Supplied information:
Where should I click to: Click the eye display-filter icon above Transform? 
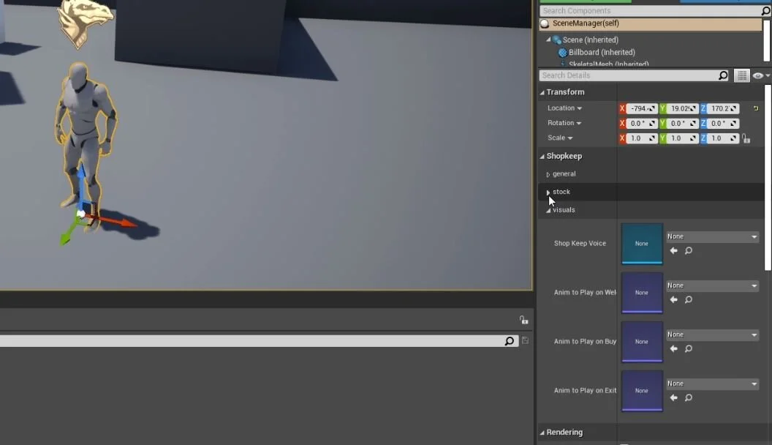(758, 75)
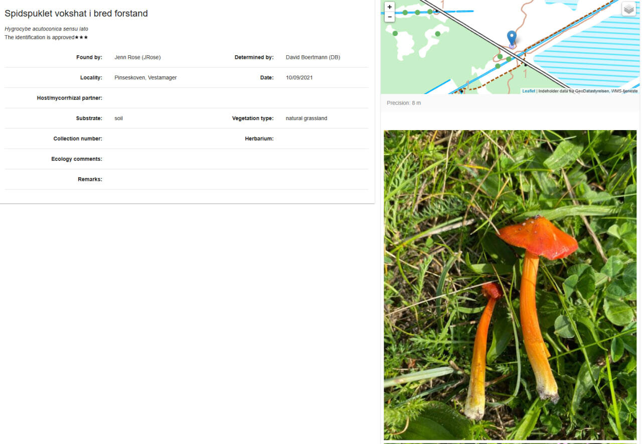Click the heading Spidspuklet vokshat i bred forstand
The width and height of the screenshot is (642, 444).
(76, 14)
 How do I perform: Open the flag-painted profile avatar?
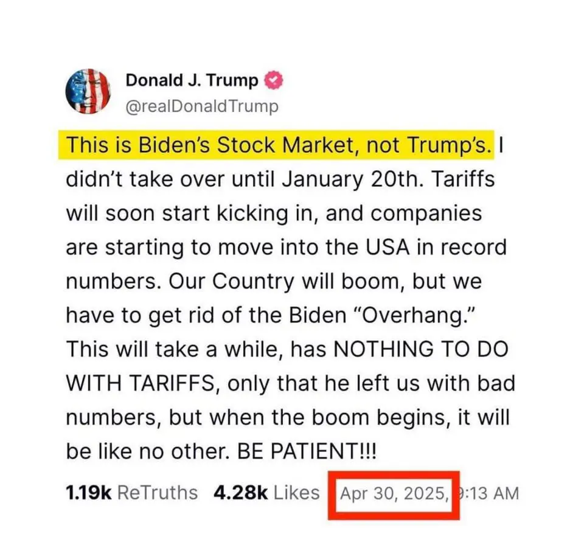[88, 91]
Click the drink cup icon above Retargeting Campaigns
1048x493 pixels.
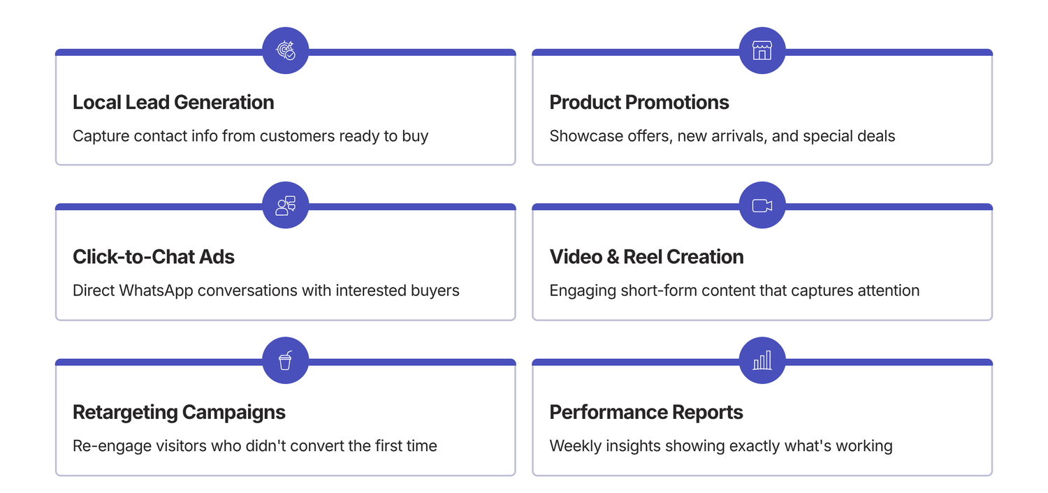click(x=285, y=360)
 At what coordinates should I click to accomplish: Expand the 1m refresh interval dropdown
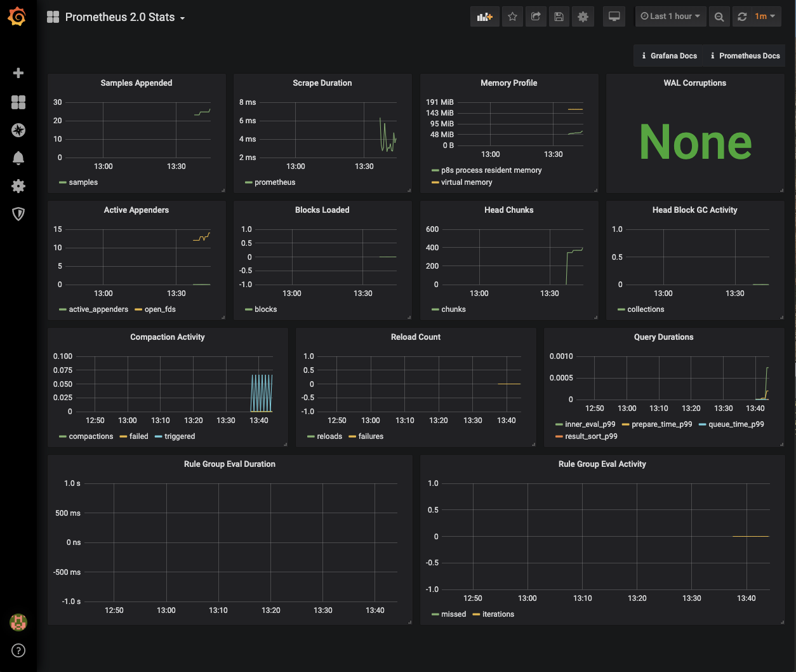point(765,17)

* * *

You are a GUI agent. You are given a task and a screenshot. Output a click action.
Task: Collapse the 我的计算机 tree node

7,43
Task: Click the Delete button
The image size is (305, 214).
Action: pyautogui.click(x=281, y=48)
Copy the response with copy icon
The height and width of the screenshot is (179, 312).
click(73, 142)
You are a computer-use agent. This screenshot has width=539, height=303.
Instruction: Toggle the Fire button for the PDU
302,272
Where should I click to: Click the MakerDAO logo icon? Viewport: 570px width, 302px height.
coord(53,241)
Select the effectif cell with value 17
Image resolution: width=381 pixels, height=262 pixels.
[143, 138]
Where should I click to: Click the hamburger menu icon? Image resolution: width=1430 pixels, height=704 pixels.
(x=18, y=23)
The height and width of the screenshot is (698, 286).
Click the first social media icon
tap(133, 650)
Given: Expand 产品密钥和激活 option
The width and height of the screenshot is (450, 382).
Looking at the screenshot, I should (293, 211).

The task:
Make a tally of the lines in this material that hold the string "agent", then give that number without any other words.

Task answer:
2